So which is it?
You couldn't get much more divergent views of the situation in Iraq and the MidEast than the ones expressed by Wretchard on the one hand and Gregory Djerejian on the other.
Wretchard sees democracy changing the MidEast for the better.
The outcome is far from foregone. The great likelihood is that the Palestinian and Iraqi elections, far from pouring oil to calm the waters, is likely to ignite them. While there may be a reduction in physical violence, the elections herald a shift in the ethnic balance of power and inaugurate a new standard for a political change in the Middle East. The US is calculating that its armed forces and political process will give it the edge in the tectonic upheavals that it will itself provoke.Gregory sees a disaster in the MidEast leading to lessened American influence and a chastened superpower (quoting Takyeh.)
The 9/11 attacks demonstrated that the root cause of Islamist terrorism was a dysfunctional political order that succeeded only in producing unpalatable dictatorships, stagnant economies, and militant ideologies. For a brief moment, the administration was transfixed by a vision of using US power to remake the Middle East. But a crestfallen America entangled in Iraq seems to have abandoned its idealistic aspirations to the point that it now favors working with the same unsavory regimes that promise the chimera of stability.So who is right?
Only time will tell for sure, but I am an optimist. I believe the Iraqi elections will go forward, as did the Afghani. I believe that democracy in some form in Iraq is inevitable.
One of Wretchard's commenters perhaps puts it best when he states
Goes back to the previous commentary on Tommy Franks. For some reason, critics with no clue as to the high level of plain old brainpower behind OEF & OIF, simply accept good results as serendipity while finding idiocy in every indentifiable cost. I agree with the post, that the coming elections will in fact so increase the already-vibrating old regimes that they will be unable to hold down their own people very much longer. Sheds a little more light on the manner in which the coalition military has been fighting the insurgency. I'm sure the terror-masters would've loved to've seen B-52 strikes on Fallujah. The as-light-a-hand-as-possible-and-only-when-necessary anti-insurgency response is known and understood by the indigs, and is the central fact around which the Pentagon & White House is winning this war to rescue the mideast, and prevent a major world-war over the oilfields.I think this is the crux of the issue.
Our Nov 2 election may have saved the old blue orb from mighty wailing and gnashing to come. Hope and pray that success continues. Already reports are coming in that the blood-lust propaganda directed at Israel is beginning to dry up.
Those who see the administration as a bunch of loutish clods who can't tie their shoes and chew gum at the same time see only failure on the horizon. Those who detect brilliance in the vision the administration has, see a perhaps muted but still successful outcome. The "experts" see only failure because they look to the past - the Iraq (and MidEast) of old. Those who sense success on the horizon detect a change in the air - a new desire for true freedom in a longsuffering region of the world.
Indeed the first indications of change have already begun to blossom. Relations between Egypt and Israel are thawing for the first time in four years.

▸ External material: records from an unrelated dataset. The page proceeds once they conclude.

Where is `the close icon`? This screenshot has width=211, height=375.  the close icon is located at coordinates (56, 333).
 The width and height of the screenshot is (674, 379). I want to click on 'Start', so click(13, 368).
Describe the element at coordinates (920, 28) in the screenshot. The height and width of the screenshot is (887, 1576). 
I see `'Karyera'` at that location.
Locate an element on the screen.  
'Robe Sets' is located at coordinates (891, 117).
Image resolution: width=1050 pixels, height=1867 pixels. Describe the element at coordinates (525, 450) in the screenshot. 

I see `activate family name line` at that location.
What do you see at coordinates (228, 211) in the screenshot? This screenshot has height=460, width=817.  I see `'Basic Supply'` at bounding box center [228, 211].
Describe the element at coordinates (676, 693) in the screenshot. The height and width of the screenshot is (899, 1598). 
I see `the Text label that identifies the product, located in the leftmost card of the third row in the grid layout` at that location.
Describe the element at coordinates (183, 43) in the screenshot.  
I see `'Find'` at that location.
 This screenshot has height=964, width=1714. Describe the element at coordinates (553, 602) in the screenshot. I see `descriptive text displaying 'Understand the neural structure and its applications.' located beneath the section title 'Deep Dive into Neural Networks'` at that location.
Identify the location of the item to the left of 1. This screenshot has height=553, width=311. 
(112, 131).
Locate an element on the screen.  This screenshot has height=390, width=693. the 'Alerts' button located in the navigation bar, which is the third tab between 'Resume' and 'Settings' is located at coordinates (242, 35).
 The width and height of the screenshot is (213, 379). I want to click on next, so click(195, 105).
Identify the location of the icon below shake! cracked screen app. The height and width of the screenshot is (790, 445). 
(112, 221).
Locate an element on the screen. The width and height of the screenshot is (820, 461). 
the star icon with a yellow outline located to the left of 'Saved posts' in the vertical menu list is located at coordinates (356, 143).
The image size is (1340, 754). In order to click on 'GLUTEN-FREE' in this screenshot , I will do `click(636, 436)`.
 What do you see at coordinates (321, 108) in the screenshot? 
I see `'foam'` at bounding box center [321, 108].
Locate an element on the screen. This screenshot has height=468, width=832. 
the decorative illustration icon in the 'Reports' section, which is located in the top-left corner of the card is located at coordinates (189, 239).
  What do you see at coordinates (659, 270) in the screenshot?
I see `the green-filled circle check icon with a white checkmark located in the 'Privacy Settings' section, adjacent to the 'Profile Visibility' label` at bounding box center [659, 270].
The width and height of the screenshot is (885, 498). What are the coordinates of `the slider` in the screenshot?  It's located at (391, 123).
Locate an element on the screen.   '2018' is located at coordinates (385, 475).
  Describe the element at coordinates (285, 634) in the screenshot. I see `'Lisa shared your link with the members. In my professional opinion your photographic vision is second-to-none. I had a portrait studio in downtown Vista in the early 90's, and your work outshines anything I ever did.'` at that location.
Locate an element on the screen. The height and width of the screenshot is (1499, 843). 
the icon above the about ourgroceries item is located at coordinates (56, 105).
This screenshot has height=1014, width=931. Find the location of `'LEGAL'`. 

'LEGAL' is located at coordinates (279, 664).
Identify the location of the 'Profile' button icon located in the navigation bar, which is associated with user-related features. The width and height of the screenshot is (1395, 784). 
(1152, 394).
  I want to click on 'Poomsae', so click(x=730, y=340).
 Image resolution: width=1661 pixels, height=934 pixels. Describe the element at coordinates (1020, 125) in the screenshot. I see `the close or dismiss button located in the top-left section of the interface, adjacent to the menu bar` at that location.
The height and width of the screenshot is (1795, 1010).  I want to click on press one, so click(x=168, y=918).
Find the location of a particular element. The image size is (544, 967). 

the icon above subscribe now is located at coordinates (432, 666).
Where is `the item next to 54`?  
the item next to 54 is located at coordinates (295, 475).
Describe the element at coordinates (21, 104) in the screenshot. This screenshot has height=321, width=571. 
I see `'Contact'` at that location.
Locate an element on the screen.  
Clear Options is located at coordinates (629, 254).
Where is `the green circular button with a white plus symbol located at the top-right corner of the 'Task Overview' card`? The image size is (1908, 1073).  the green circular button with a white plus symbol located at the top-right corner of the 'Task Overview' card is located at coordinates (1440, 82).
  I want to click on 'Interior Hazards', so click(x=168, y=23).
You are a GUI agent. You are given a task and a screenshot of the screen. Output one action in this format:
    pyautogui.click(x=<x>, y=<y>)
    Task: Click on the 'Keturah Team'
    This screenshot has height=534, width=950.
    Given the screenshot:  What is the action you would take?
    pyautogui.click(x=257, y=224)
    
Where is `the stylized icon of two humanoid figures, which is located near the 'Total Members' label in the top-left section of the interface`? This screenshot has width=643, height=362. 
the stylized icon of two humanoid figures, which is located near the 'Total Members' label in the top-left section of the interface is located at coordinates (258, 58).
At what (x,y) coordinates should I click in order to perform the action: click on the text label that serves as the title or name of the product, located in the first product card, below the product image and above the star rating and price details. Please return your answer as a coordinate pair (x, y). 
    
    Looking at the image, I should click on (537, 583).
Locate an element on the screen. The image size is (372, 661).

Egypt is generating new hope for Mideast peace after four bleak years, transforming Israeli Prime Minister Ariel Sharon from pariah to peacemaker and seeking to draw Arab leaders and a wary public into its efforts.Palestinians are thinking peace for the first time in quite a while.
The peace drive has included appeals to Arab rulers to support the new Palestinian leadership and an economic deal Tuesday that is arguably the biggest step in Israeli-Egyptian relations in 25 years.
Egypt appears determined to show Israel and President Bush, who has said a Palestinian state by 2009 is realistic, that the matter can be settled in 2005.
Palestinians are looking to next month's election to replace Yasser Arafat as a new opportunity for peace and perhaps the first real democracy in the Arab world — and their support for violent militants appears to be waning, polls say.Even Hamas leaders are beginning to realize this may be their best, last hope for peace and a state of their own.
"We want to live freely, to live like other human beings, to feel peace and security, not to worry about the future of my sons," said Hisham Karm, 33, speaking on a Gaza street.
In an apparent change in long-standing policy, a top Hamas leader said Friday the militant group would accept the establishment of a Palestinian state in the West Bank and Gaza Strip as well as a long-term truce with Israel.Meanwhile, Libya has given up its WMD programs voluntarily and is, as Muammar Ghaddafi's own son, Safi puts it, "very enthusiastic to have cooperation with the rest of the world, to bring democratic standards to the Middle East, because sometimes we need to impose something on our countries from a global level."
Hamas' statement came as Egyptian President Hosni Mubarak (search) described Israeli Prime Minister Ariel Sharon (search) as the Palestinians' best chance for peace.
Unless one is unnecessarily pessimistic, signs point to a change taking place in Arabian culture, a momentum building toward democracy. If it comes to pass, will it still be possible to call Bush an idiot, or to accuse the administration of failure in Iraq? Ten years ago, could anyone have even envisioned the changes that have already taken place, much less the ones appearing on the horizon?